Souvent, à l’adolescence, les gens passent par cette phase où les parents sont « cons », nous « font chier » et nous font honte. On les trouve out et déphasés. Je n’ai jamais vraiment eu ce rapport avec ma Shmi – c’est de même qu’on la surnomme, allez savoir pourquoi. C’est clair qu’il y a eu des moments où elle me tapait sur les nerfs, qu’elle était too much ou qu’elle passait un commentaire tellement maman que j’en rougissais de gêne. Malgré ces rares occasions, je l’ai toujours considérée comme un modèle. Je suis fière d’elle. Fière de l’avoir comme génitrice, comme partenaire de crime.
Je devais avoir 14 ans quand j’ai inscrit ma mom – à son insu – à un concours radio dans le cadre de la fête des mères. Ce dernier s’intitulait « La mère la plus sautée de l’Estrie » et le prix était un saut en parachute. Les candidats devaient vanter les mérites de leur mère en expliquant pourquoi elle pourrait être considérée comme la plus flyée de la région. J’avais téléphoné et avais tout simplement énuméré les trucs qu’elle avait faits :
- À 40 ans, elle s’est fait percer le nez;
- À 45 ans, elle s’est fait faire son premier tattoo;
- À 50 ans, elle s’est rasé les cheveux au coco afin de partir à neuf pour sa deuxième moitié.
J’ai gagné. En fait, non. Ma mère a gagné et, malgré sa peur bleue des hauteurs, nous sommes allées faire le saut en parachute (elle s’est d’ailleurs cassé le coccyx en touchant le sol à l’atterrissage. J’en ris encore).
Déjà au secondaire, elle était aussi, sinon plus populaire que moi. Au gala de fin d’année de ma ligue d’improvisation, ma mutti s’était fait remettre, par le comité organisateur de la ligne, une plaque pour sa participation exceptionnelle et un trophée pour le meilleur rire ever. « Ta mère est tellement hot, Garance! »
Dans le temps, elle conduisait une Hyundai Tiburon noire dans laquelle elle écoutait du Jonny Lang à tue-tête. Sur le parechoc avant de son bolide on pouvait lire « MOM’S TAXI » sur une plaque aux couleurs new-yorkaises.

▸ **Données à analyser**
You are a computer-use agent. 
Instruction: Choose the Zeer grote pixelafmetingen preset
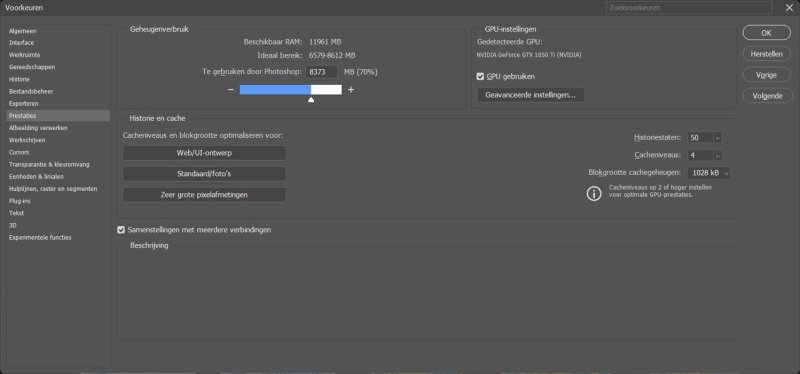[204, 195]
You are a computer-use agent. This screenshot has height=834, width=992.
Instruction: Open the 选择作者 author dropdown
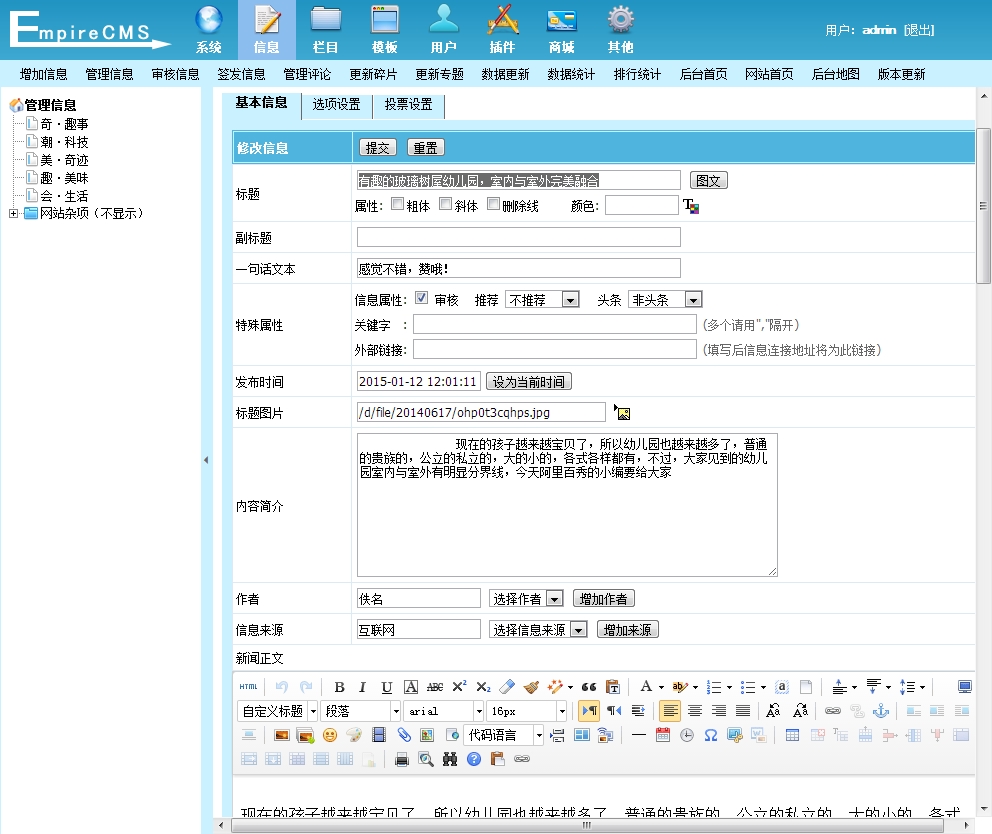point(526,599)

▸ **Consigne**
Recopiez sans rien changer le passage du texte sur la mère qui va de « Je devais avoir » jusqu'à « sa deuxième moitié. ».

▸ **Réponse attendue**
Je devais avoir 14 ans quand j’ai inscrit ma mom – à son insu – à un concours radio dans le cadre de la fête des mères. Ce dernier s’intitulait « La mère la plus sautée de l’Estrie » et le prix était un saut en parachute. Les candidats devaient vanter les mérites de leur mère en expliquant pourquoi elle pourrait être considérée comme la plus flyée de la région. J’avais téléphoné et avais tout simplement énuméré les trucs qu’elle avait faits :
- À 40 ans, elle s’est fait percer le nez;
- À 45 ans, elle s’est fait faire son premier tattoo;
- À 50 ans, elle s’est rasé les cheveux au coco afin de partir à neuf pour sa deuxième moitié.